GIVEN ENTRIES:
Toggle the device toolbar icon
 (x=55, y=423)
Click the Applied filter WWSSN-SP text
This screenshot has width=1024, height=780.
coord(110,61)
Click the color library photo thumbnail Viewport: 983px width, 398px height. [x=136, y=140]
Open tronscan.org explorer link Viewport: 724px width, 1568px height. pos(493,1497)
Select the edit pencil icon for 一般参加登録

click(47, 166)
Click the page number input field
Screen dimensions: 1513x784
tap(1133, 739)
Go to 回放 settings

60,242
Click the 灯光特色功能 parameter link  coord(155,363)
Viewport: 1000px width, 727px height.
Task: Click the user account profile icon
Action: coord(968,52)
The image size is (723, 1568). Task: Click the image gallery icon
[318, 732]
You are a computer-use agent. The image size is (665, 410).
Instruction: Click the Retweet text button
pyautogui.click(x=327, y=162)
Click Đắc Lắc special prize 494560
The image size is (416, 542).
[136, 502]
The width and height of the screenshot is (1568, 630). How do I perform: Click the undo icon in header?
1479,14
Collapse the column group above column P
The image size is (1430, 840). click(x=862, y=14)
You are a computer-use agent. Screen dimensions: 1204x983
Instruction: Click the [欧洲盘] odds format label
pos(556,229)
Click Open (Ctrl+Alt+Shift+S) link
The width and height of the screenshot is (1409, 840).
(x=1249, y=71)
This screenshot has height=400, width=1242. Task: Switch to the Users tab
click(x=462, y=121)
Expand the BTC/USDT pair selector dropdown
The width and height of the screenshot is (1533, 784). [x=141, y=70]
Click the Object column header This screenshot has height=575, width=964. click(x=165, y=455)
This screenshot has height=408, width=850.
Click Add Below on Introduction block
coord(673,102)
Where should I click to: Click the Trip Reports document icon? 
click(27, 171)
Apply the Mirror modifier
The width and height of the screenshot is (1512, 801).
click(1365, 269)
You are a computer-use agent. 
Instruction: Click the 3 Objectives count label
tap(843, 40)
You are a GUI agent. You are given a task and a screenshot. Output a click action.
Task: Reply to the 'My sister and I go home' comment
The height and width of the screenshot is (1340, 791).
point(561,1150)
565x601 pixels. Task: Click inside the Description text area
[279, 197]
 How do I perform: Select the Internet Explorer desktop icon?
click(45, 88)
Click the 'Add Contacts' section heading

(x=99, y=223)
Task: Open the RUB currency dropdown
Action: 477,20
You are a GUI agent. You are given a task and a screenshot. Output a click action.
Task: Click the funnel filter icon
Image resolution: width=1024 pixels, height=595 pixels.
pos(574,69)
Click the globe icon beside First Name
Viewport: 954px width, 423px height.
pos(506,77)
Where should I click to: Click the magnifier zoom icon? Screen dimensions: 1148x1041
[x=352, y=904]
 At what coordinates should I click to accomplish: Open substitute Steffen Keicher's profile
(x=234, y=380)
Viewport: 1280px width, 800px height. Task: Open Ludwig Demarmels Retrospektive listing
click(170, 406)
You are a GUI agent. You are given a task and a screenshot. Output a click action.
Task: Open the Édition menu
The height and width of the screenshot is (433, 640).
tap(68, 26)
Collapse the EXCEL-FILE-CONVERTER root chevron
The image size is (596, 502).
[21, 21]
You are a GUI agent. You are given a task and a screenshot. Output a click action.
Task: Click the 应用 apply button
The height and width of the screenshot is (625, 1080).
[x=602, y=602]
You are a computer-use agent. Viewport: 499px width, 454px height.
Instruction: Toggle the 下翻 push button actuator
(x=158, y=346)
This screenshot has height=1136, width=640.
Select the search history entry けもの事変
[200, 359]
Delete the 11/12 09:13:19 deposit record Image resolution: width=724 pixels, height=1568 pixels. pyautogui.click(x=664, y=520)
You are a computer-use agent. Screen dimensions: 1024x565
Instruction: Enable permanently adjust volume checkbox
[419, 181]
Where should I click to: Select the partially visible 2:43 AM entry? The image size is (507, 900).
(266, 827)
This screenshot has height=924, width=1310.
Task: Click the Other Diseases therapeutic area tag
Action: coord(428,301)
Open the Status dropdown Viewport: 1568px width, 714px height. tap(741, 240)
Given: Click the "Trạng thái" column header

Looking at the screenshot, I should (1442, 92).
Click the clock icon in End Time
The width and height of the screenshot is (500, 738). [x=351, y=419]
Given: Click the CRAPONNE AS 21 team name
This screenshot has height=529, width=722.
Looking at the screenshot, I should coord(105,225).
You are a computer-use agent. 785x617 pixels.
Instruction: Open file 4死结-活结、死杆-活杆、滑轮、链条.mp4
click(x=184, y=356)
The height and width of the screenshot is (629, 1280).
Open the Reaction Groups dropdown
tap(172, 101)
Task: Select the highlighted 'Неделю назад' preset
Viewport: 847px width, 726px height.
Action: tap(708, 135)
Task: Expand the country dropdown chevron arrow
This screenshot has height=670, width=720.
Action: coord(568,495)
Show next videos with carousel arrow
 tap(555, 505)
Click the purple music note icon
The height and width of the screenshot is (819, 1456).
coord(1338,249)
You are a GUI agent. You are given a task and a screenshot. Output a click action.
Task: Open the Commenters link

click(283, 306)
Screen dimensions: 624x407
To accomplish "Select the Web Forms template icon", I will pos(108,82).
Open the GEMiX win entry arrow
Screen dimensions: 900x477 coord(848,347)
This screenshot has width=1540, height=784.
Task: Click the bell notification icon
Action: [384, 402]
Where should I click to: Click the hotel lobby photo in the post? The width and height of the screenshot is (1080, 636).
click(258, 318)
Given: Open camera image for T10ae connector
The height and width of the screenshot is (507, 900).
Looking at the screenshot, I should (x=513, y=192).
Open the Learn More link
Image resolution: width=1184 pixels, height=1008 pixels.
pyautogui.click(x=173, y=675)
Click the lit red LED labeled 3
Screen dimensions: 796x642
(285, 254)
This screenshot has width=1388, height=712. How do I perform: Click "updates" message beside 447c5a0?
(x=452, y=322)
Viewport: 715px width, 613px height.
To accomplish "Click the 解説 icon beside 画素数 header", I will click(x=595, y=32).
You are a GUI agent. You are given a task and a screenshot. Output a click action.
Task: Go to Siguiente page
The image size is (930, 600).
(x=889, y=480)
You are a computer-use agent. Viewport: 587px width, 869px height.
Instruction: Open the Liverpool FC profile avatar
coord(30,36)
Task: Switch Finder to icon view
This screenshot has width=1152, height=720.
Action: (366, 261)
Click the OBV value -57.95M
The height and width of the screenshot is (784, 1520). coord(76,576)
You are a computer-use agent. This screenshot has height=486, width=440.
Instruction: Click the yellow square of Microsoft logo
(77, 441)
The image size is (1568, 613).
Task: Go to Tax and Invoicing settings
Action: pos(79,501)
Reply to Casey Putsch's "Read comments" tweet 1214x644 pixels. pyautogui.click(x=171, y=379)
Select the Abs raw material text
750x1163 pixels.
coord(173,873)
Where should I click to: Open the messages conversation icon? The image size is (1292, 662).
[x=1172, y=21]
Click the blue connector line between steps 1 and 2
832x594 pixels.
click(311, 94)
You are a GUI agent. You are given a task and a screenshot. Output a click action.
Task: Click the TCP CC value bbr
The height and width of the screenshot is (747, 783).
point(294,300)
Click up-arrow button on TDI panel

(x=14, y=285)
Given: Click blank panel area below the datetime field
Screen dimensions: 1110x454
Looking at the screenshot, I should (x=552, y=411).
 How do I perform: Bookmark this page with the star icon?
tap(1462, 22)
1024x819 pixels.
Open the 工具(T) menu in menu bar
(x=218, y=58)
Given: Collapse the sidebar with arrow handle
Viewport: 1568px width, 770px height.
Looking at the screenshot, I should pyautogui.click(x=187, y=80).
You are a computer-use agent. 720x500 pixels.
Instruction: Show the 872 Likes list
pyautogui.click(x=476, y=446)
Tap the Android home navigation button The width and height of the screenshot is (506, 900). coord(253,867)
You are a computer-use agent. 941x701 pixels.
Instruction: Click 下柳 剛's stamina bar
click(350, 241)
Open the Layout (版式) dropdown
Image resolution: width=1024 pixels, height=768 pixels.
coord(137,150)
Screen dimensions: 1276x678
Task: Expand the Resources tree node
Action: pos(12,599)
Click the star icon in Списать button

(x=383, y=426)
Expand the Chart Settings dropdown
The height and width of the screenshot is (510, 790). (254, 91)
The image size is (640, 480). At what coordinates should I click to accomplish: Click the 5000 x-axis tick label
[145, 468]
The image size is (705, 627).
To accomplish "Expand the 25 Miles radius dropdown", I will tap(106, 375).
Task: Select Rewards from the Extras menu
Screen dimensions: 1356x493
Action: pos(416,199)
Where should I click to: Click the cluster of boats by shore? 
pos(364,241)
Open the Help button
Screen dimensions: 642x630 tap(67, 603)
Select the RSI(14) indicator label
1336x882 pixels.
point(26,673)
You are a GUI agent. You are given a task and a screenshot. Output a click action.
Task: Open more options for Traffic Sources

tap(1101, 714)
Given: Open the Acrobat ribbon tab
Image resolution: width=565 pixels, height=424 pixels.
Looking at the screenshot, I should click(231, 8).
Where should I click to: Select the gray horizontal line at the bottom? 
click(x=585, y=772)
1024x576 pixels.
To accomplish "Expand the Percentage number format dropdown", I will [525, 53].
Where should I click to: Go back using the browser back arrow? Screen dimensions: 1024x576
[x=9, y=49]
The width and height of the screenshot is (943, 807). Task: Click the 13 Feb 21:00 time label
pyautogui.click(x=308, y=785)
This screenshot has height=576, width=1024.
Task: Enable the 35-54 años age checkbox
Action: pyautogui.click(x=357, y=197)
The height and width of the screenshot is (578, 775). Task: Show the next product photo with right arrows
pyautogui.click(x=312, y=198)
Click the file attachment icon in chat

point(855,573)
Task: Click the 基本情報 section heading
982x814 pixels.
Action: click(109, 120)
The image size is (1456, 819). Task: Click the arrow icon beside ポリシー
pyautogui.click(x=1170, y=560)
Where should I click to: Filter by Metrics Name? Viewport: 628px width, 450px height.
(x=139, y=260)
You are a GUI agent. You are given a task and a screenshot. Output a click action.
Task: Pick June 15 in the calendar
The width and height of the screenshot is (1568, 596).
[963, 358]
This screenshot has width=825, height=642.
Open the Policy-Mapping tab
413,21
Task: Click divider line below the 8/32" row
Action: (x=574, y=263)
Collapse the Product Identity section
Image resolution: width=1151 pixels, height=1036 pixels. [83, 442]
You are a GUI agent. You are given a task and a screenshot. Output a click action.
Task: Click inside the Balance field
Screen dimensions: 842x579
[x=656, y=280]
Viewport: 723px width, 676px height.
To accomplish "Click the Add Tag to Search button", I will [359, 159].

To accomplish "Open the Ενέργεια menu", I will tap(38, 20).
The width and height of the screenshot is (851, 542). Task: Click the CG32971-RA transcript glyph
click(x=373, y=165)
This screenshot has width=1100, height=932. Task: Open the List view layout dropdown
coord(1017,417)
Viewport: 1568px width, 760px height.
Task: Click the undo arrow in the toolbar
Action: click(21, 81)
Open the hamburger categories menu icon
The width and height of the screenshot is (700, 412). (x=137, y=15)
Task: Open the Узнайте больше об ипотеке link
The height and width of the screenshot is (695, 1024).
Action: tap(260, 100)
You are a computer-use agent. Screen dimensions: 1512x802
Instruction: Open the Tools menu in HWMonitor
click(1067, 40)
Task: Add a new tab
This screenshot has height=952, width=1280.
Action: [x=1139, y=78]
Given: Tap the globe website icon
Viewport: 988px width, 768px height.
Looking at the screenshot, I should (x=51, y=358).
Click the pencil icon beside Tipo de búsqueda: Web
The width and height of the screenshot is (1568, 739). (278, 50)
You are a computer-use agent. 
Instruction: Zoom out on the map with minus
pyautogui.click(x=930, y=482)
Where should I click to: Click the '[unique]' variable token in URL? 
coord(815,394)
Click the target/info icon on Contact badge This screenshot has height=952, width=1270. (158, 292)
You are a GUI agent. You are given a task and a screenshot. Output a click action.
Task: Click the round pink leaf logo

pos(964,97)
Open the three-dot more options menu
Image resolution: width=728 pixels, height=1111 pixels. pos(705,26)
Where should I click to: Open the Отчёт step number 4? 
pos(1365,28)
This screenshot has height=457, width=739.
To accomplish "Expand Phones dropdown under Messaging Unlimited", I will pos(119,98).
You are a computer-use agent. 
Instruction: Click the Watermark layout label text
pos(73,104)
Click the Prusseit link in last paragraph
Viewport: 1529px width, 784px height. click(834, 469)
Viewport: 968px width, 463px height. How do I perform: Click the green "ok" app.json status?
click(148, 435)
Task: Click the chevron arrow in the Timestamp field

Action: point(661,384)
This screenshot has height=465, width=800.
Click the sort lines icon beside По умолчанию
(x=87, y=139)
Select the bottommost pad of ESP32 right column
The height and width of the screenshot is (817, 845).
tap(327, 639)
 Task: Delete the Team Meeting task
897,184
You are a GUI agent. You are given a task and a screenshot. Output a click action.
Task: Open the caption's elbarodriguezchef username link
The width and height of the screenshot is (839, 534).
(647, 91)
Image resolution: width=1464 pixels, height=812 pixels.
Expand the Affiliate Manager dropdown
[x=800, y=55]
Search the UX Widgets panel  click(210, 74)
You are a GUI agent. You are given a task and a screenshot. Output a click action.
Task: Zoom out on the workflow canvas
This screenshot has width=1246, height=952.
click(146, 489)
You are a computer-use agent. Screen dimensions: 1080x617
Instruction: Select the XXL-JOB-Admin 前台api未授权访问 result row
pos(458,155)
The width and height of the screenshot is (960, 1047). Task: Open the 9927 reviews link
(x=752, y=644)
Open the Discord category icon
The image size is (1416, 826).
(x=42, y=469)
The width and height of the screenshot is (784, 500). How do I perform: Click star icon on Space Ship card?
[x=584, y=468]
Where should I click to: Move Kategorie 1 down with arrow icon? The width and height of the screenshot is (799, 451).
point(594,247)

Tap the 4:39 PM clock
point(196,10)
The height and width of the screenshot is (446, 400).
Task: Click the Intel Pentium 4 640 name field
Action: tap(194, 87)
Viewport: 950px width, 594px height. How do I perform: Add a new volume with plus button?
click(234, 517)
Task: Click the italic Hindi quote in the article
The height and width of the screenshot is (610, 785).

PROBLEM DESCRIPTION: Output the lines above between the one holding "Task: Click the funnel filter icon" and the one holding "This screenshot has height=1136, width=640.", inclusive, with nothing before or after them.

TASK SOLUTION:
Task: Click the funnel filter icon
Image resolution: width=1024 pixels, height=595 pixels.
pos(574,69)
Click the globe icon beside First Name
Viewport: 954px width, 423px height.
pos(506,77)
Where should I click to: Click the magnifier zoom icon? Screen dimensions: 1148x1041
[x=352, y=904]
 At what coordinates should I click to accomplish: Open substitute Steffen Keicher's profile
(x=234, y=380)
Viewport: 1280px width, 800px height. Task: Open Ludwig Demarmels Retrospektive listing
click(170, 406)
You are a GUI agent. You are given a task and a screenshot. Output a click action.
Task: Open the Édition menu
The height and width of the screenshot is (433, 640).
tap(68, 26)
Collapse the EXCEL-FILE-CONVERTER root chevron
The image size is (596, 502).
[21, 21]
You are a GUI agent. You are given a task and a screenshot. Output a click action.
Task: Click the 应用 apply button
The height and width of the screenshot is (625, 1080).
[x=602, y=602]
You are a computer-use agent. Viewport: 499px width, 454px height.
Instruction: Toggle the 下翻 push button actuator
(x=158, y=346)
This screenshot has height=1136, width=640.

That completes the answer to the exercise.